Among the loudest voices railing against Means is Laura Loomer, the conspiracy theorist who has achieved an outsize role in some of Trump’s personnel decisions. In a post on X, she zeroed in on Means’s new age spiritual practices, detailed in a 2024 newsletter article Means wrote about finding love at 35. The surgeon general nominee described working with a medium, doing full moon ceremonies and “plant medicine experiences,” and asking for help from trees. Loomer called her a crackpot and warned, without a trace of irony, “The inmates are running the asylum!”
At first glance, it might seem that we’ve fallen so far into the upside down that Loomer has emerged as a voice of reason, but that isn’t quite true. Means’s enemies in both MAGA and MAHA circles may think that emphasizing her woo-woo beliefs is the best way to sink her nomination. But in truth, most of them aren’t opposed to Means because she’s outside the medical mainstream. They oppose her because she’s not far outside enough, especially when it comes to vaccines, which she has raised doubts about but not denounced as agents of mass murder.
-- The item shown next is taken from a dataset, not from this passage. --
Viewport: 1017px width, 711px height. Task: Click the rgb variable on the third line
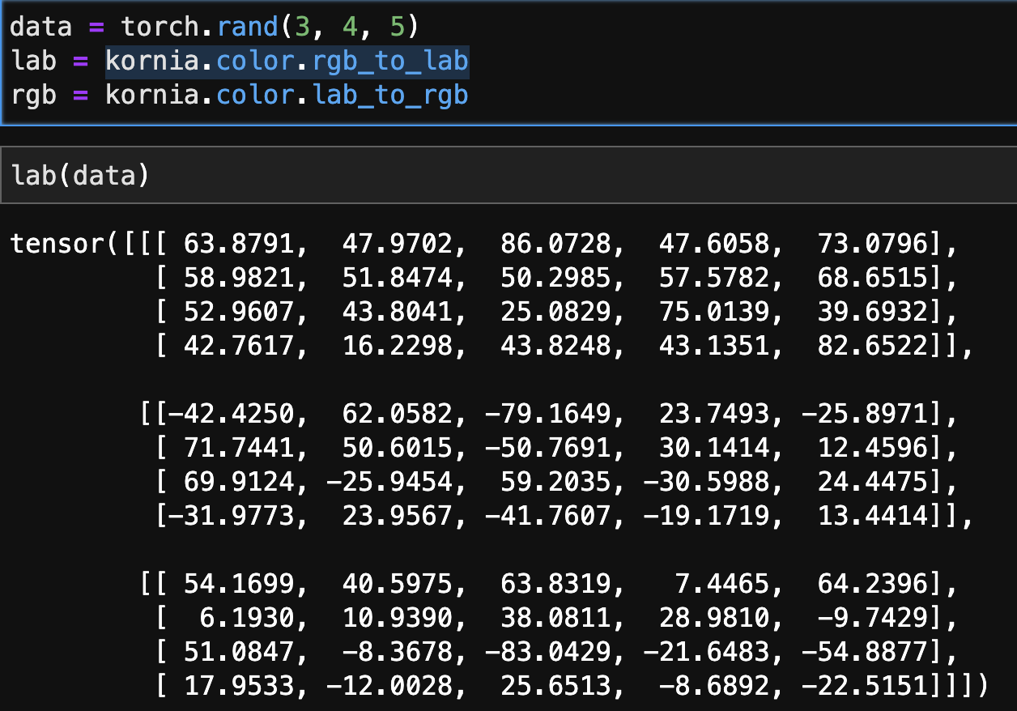36,95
Even before her nomination, some anti-vax influencers had grown suspicious of Means and her brother, Calley, a wellness entrepreneur now working with H.H.S. They saw the pair as sketchy parvenus who were diverting their movement’s attention from vaccines to food, perhaps at the behest of shadowy outside forces. After the Means siblings appeared on Carlson’s podcast last year, the right-wing radio host Shannon Joy devoted an entire episode of her show to raising red flags about them.